Paris Attack: 80,000 Armed Men Comb Forest for Third Day for Gunmen


Paris Attack: 80,000 Armed Men Comb Forest for Third Day for Gunmen

TEHRAN (Tasnim) – More than 80,000 police were deployed nationwide in France to arrest the two brothers wanted in the Charlie Hebdo magazine massacre, French interior minister said.

The intensive manhunt was focused Thursday on northern France’s Picardy region, where sources close to the investigation said a police helicopter might have spotted the suspects.

Authorities believe that Cherif Kouachi, 32, and Said Kouachi, 34, entered a wooded area on foot and that investigators are now using choppers to find them, rediff news website reported.
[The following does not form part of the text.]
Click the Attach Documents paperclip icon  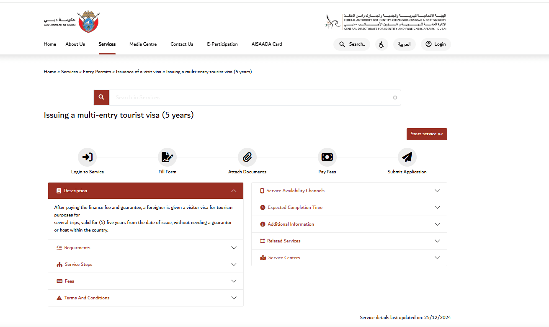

Police have flooded the region, with heavily armed officers canvassing the countryside and forests in search of the killers. This latest incident comes after a gas station attendant reportedly said the armed brothers threatened him near Villers-Cotterets in Picardy, stole gas and food, then drove off late Thursday morning.

Prime Minister Manuel Valls put the Picardy region on the highest alert level, that same level that the entire Ile-de-France region, including Paris, is already under.
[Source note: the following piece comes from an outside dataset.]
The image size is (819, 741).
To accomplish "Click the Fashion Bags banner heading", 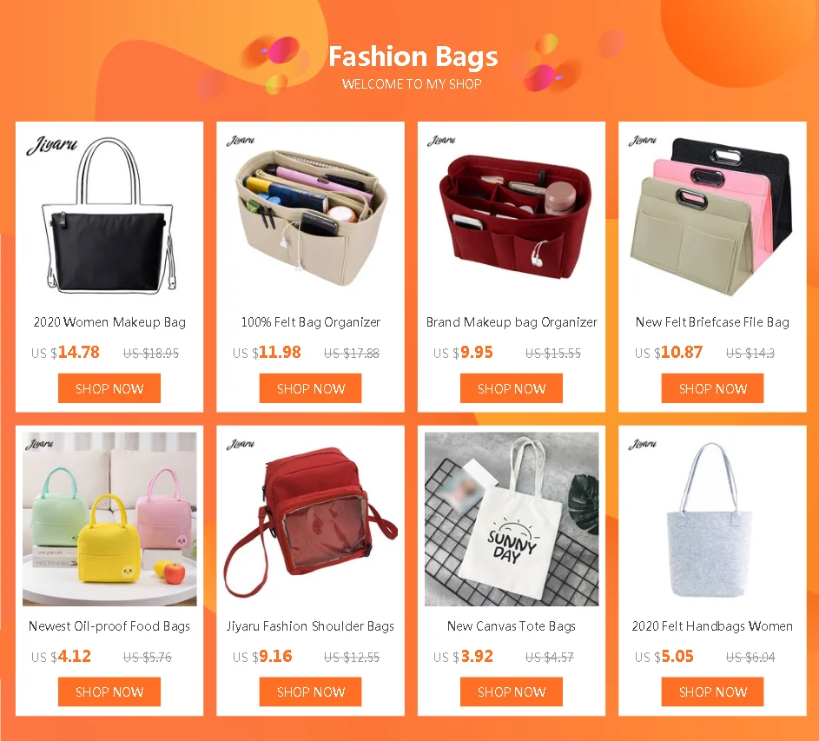I will [413, 57].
Vigils for the victims continued across France on Thursday evening. Several thousand people gathered in the Place de la Republique in Paris for a second night, lighting candles and waving signs that read "Je suis Charlie" (‘I am Charlie’).

French security forces on Thursday launched a massive manhunt for two brothers suspected of killing 12 people in an attack on a satirical weekly in Paris, the deadliest attack in France in half a century.

Arrest warrants had been issued for Cherif, a known militant convicted in 2008 for involvement in a network sending fighters to Iraq, and his brother Said. Both were born in Paris.

Search-and-seizure operations took place in Strasbourg and towns near Paris, while in Reims police commandos carried out a raid on a building later scoured by white-clad forensic police.

The magazine’s office was burned 3 years ago in response to its publication of cartoons of the Prophet Muhammed (PBUH).

In November 2011, Charlie Hebdo’s offices caught fire the day it was due to publish a cover making fun of Islamic law.